In adults, the most common white matter injury is MS (multiple sclerosis), which can be identified with acute and focal demyelinated lesions. In infants, PVL (periventricular leukomalacia) and HIE (hypoxic ischemic encephalopathy) are typical white matter injuries that present hypomyelination. A key feature of these diseases is that they both display myelin damage (demyelination and hypomyelination respectively), which leads to impaired axonal integrity and function. OLs are responsible for CNS myelination, which is essential for rapid transmission of action potentials and maintaining axonal integrity and health. Injured white matter is populated by “stalled” oligodendrocyte precursor cells (OLPs) that demonstrate exaggerated Wnt signaling and consequently impaired regenerative myelination, suggesting that manipulation of Wnt signaling could provide a means to restore myelinating OLs. Our research focuses on the mechanisms associated with Wnt signaling in OL lineage development and regeneration, and pinpoint potential targetable pathways for white matter disorder.

Ischemic stroke

Ischemic stroke is the 5th leading cause of death in the U.S., and while great strides have been made to reduce mortality and improve patients’ quality of life, it remains difficult to treat stroke-induced neurological damage and brain dysfunction. While damage in the blood-brain barrier (BBB) is one of the hallmark pathology features of stroke, the mechanisms underlying BBB reconstruction after stroke injury are largely unknown. Emerging evidence suggests astrocytes play a pivotal role in BBB reconstruction, but the exact mechanisms remain poorly defined. Our research focuses on key mechanistic pathways by which astrocytes govern BBB recovery after ischemic stroke. We hope our research can lead to discovery of novel glia-specific therapeutic approaches, such as astrocytic metabolism-cytokine coupling, to stimulate brain repair after stroke injury.

Glioma

Malignant glioma is a devastating brain cancer with an extremely poor prognosis.

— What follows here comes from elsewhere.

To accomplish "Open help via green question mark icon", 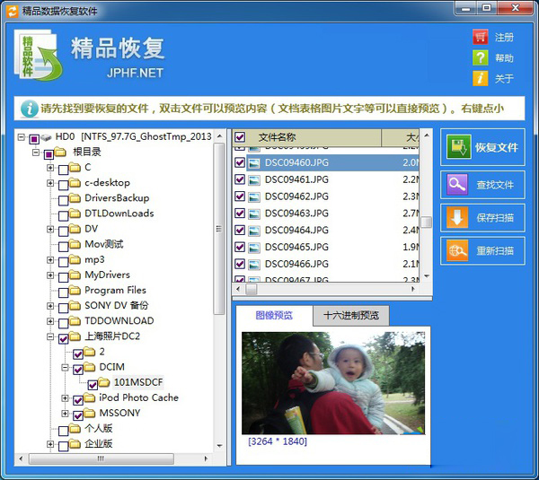I will [x=481, y=57].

Despite the increasing knowledge of glioma etiology over the past 70 years, the survival rates of patients with malignant glioma have only slightly improved. Glioma is so difficult to treat partly because of the metabolic adaptations, pH dysregulation, and immune suppression in the tumor microenvironments. However, we have yet to fully understand the mechanisms in glioma tumorigenesis and their relevance to glioma therapy. Our research focuses on the mechanisms underlying glioma and tumor microenvironment interaction, and identifies novel, tractable pathways for therapeutic intervention.